Helmholtz put forward the ingenious hypothesis that each fibre in the organ of Corti was tuned, so to speak, to a different note, and that a composite sound falling upon the ear was analyzed or disentangled by this organ into its constituents. Although this theory, as Helmholtz originally stated it, has not altogether been upheld by subsequent observation, it is certain that the ear possesses this wonderful power of analysis. It can be shown by mathematical reasoning of an advanced kind that any musical sound, no matter what its quality, can be resolved into the sum of a number of selected pure sounds such as those given by a tuning-fork.
Consider now for one moment the physical state of the air in a concert-room in which a large orchestra is performing.
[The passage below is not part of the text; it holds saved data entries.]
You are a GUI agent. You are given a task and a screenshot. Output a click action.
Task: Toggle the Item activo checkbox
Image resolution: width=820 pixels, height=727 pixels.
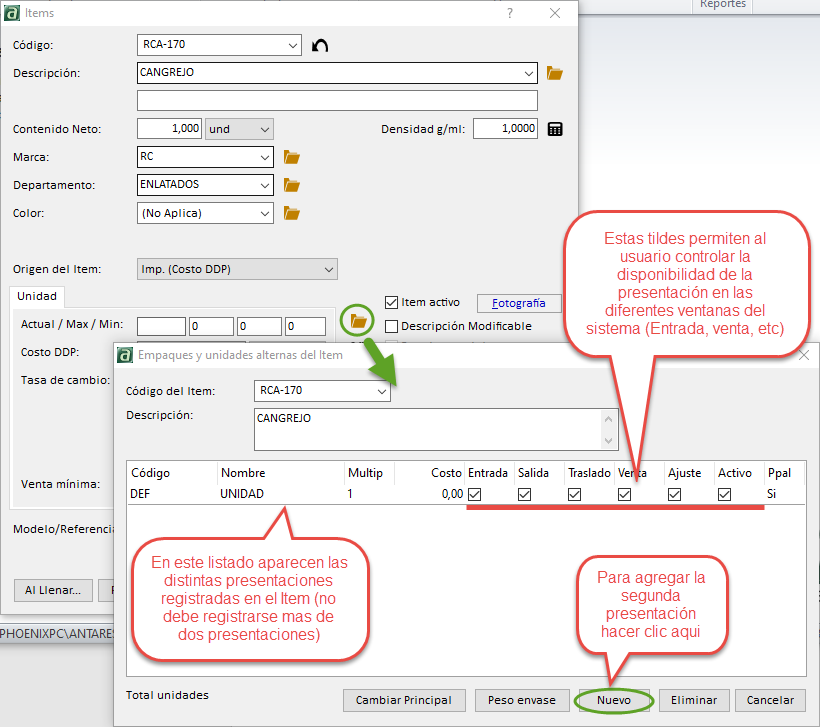point(392,302)
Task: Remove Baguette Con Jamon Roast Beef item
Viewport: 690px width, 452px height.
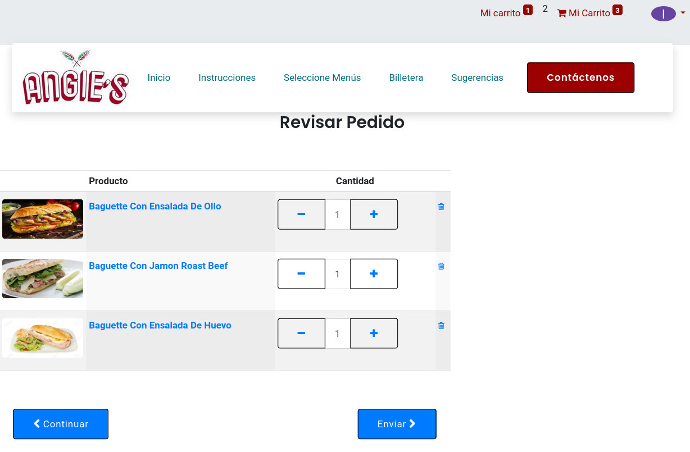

The air is traversed by a chaos of waves of various wave-lengths. The deep notes of the violincello, organ, and trumpets are producing waves 10 to 20 feet in wave-length, which may be best described as billows in the air. The violin-strings and middle notes of the piano, harp, or flute are yielding air waves from 6 or 8 feet to a few inches long, whilst the higher notes of violins and flutes are air ripples some 3 or 4 inches in length.
If we could see the particles of the air in the concert-room, and fasten our attention upon any one of them, we should see it executing a most complicated motion under the combined action of these air-wave-producing instruments. We should be fascinated by the amazing dance of molecules to and fro and from side to side, as the medley of waves of compression or rarefaction embraced them and drove them hither and thither in their resistless grasp.
The tympana of our ears are therefore undergoing motions of a like complicated kind, and this complex movement is transmitted through the chain of bones in the middle ear to the inner ear, or true organ of sensation. But there, by some wondrous mechanism not at all yet fully understood, an analysis takes place of these entangled motions.
The well-trained ear separates between the effect due to each kind of musical instrument, and even detects a want of tuning in any one of them. It resolves each sound into its harmonics, appreciates their relative intensity, is satisfied or dissatisfied with the admixture. In the inner chamber of the ear physical movements are in some wholly inscrutable manner translated into sensations of sound, and the confused aggregation of waves and ripples in the air, beating against the tympanic membrane there, takes effect in producing impulses which travel up the auditory nerve and expend their energy finally in the creation of sensations of melody and tune, which arouse emotions, revive memories, and stir sometimes the deepest feelings of our minds.